I always notice the mood of the waves. They are somewhere between calm and glass-like or full of angst as they crash and break with force over the rocks. I never know if the mood of the lake foreshadows my day ahead but either way, I say a quick prayer and then turn around to jog back home. I jog on a slight incline, up residential streets until I arrive at my blue colonial in time for morning coffee and sleepy kids wobbling down the stairs. I always feel satisfied with the slight burn in my thighs that follows.
I used to run more. In my 20’s I ran three (!) half marathons and would easily go out for a five mile run on the weekend, “just for fun.” That feels like a lifetime ago. I always tracked my time, pushing myself to be there and back quicker than before. But in my late 30’s, after birthing three children and now a decade of running errands, through parks and towards a career, I’ve grown content with a slow and simple jog. And my body thanks me for it.

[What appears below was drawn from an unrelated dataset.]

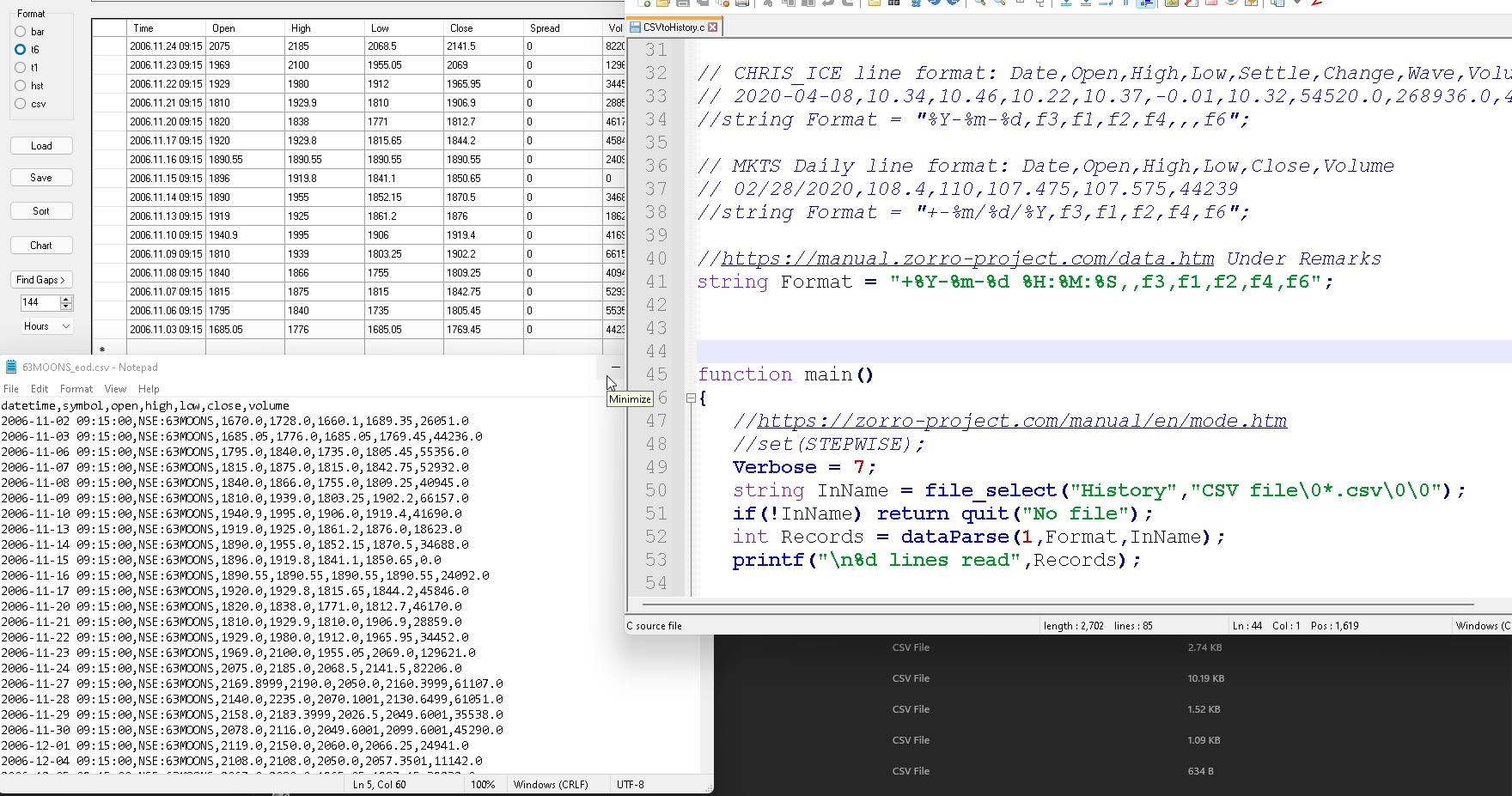Collapse the main function code fold
Image resolution: width=1512 pixels, height=796 pixels.
click(x=691, y=398)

Yesterday I took my usual route and noticed the first signs of spring. I have been running long enough up and down the same streets, that I anticipate the first magenta blooms that burst onto the bare branches in front of the pale yellow house on the next block over. I am familiar with the embankments that showcase ivy year round and the ones where white and yellow tulips are the first to sprout. I can tell you about the houses that have traditional wood doors and the homeowners who gift the world with color, daring enough to go for entrances bathed in bright yellow, red or blue.
Though I’ve personally not met all the neighbors along my route, I know the homes that are teeming with young children and the ones teeming with lifelong memories-where empty nesters often enjoy a glass of wine in the evening on their porch. I know where blue jays keep their nests. I know the neighbors who are lucky enough to have raccoon friends stop by to dig through garbage cans. I even know that the neighborhood deer who likes the long front garden in front of the pink house across the street.

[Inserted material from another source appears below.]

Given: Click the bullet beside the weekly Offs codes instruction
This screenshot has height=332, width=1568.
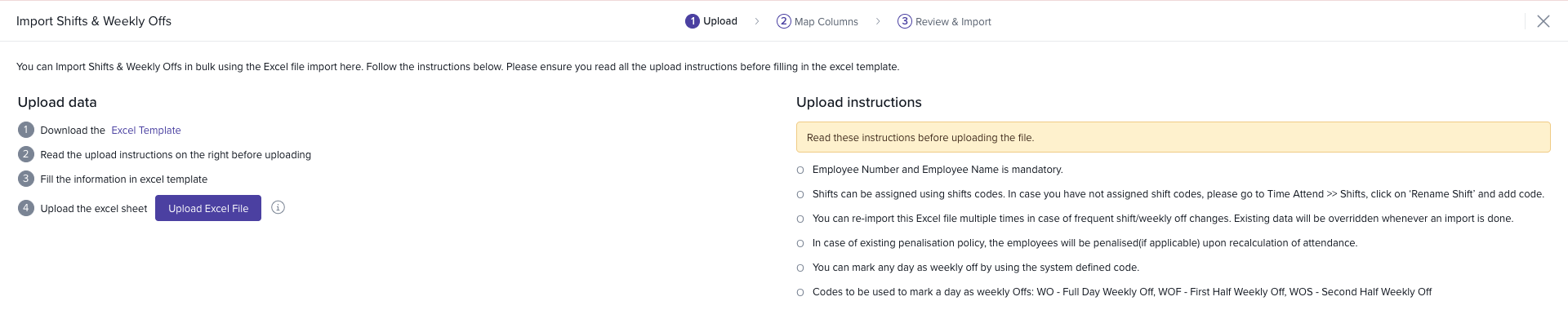Looking at the screenshot, I should [800, 293].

It dawned on me during my run yesterday that somehow all of this is symbolic. We have a route set before us, usually something mundane, constant and familiar. Just like I circle the same loop on my morning run, my days are often filled with putting one foot in front of the other, only to do it all over again. Oftentimes it can feel like running on the same boring cement sidewalk.
But it’s whats on the periphery that makes running so enjoyable. It’s when I notice color, spring flowers and animal friends. It’s noticing people. It’s saying hi to neighbors I know and smiling at neighbors I don’t know but often see. It’s seeing the bird above my head bringing a piece of straw to its nest and it’s greeting the vastness of the lake with curiosity and reverence for what the day might hold.
You and I are jogging through life. We are in a loop with our families, our friends, our goals and our jobs. But there is beauty that often lies on the periphery of our route. Are we moving slow enough to notice the details and perhaps God’s grace and love in it all? Do we believe that it’s the periphery that often makes it worth it and points to something much bigger than ourselves?
I’m going to keep running, or at least doing my best. Whether you are physically or metaphorically running, I hope you notice the tree blossoming in magenta on the next street over. For it’s the peripheral that reminds us that the world is so much bigger than what we often think.